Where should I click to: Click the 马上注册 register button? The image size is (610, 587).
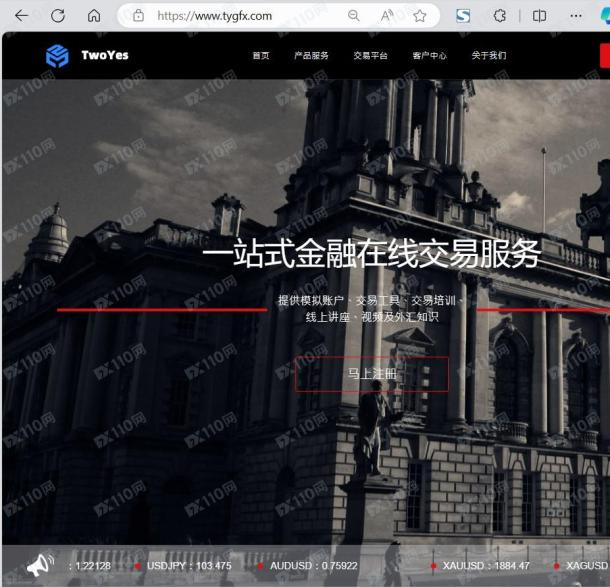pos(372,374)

_ _ _

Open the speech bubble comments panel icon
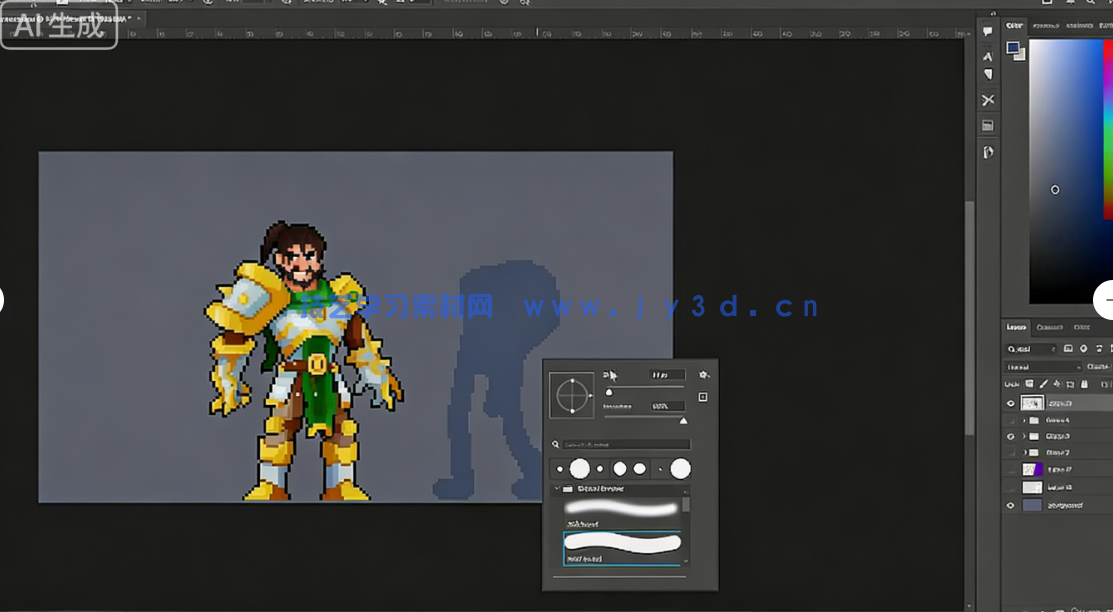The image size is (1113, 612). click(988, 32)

_ _ _

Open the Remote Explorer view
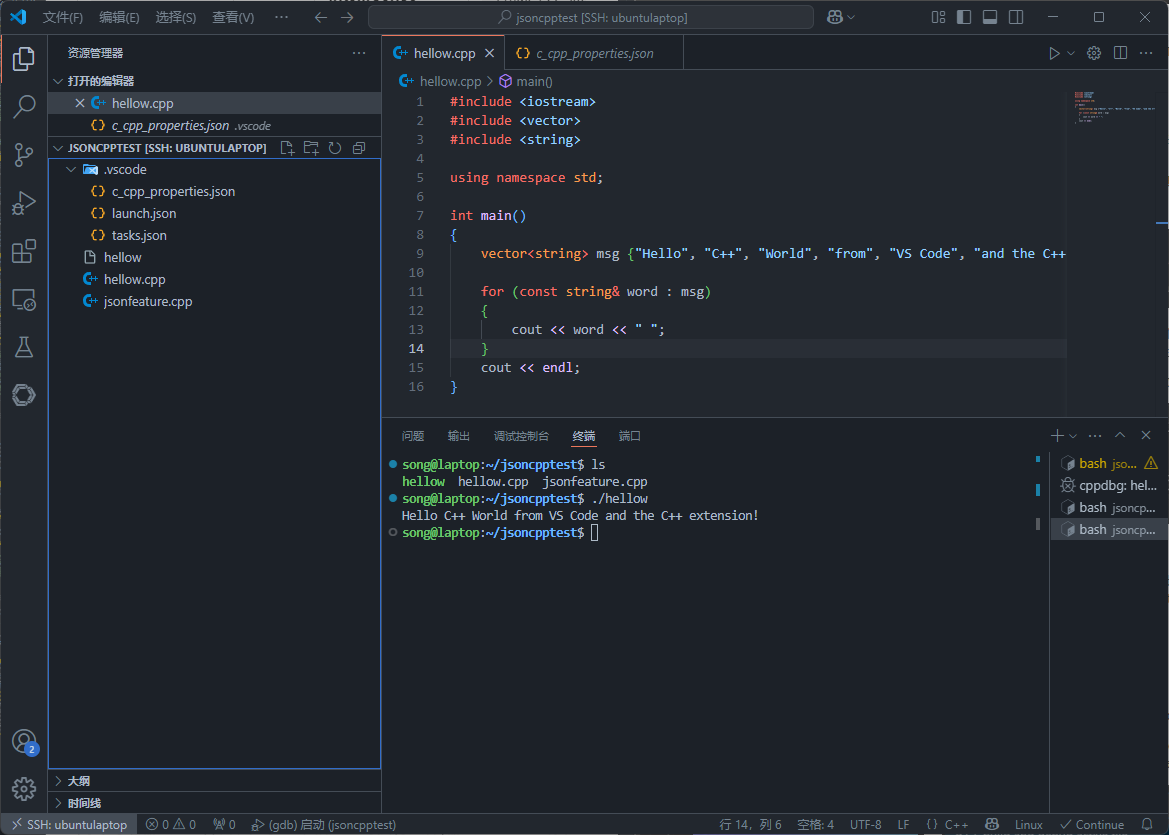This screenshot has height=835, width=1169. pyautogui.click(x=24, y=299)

_ _ _

§ REQUEST: Express the listing from the line with "Where should I" up to and including the line with "pos(372,374)" as a JSON list of strings, one per line, skipping blank lines. Leave the pictures out of the answer.

§ PROBLEM SOLUTION:
[
  "Where should I click to: Click the 马上注册 register button? The image size is (610, 587).",
  "pos(372,374)"
]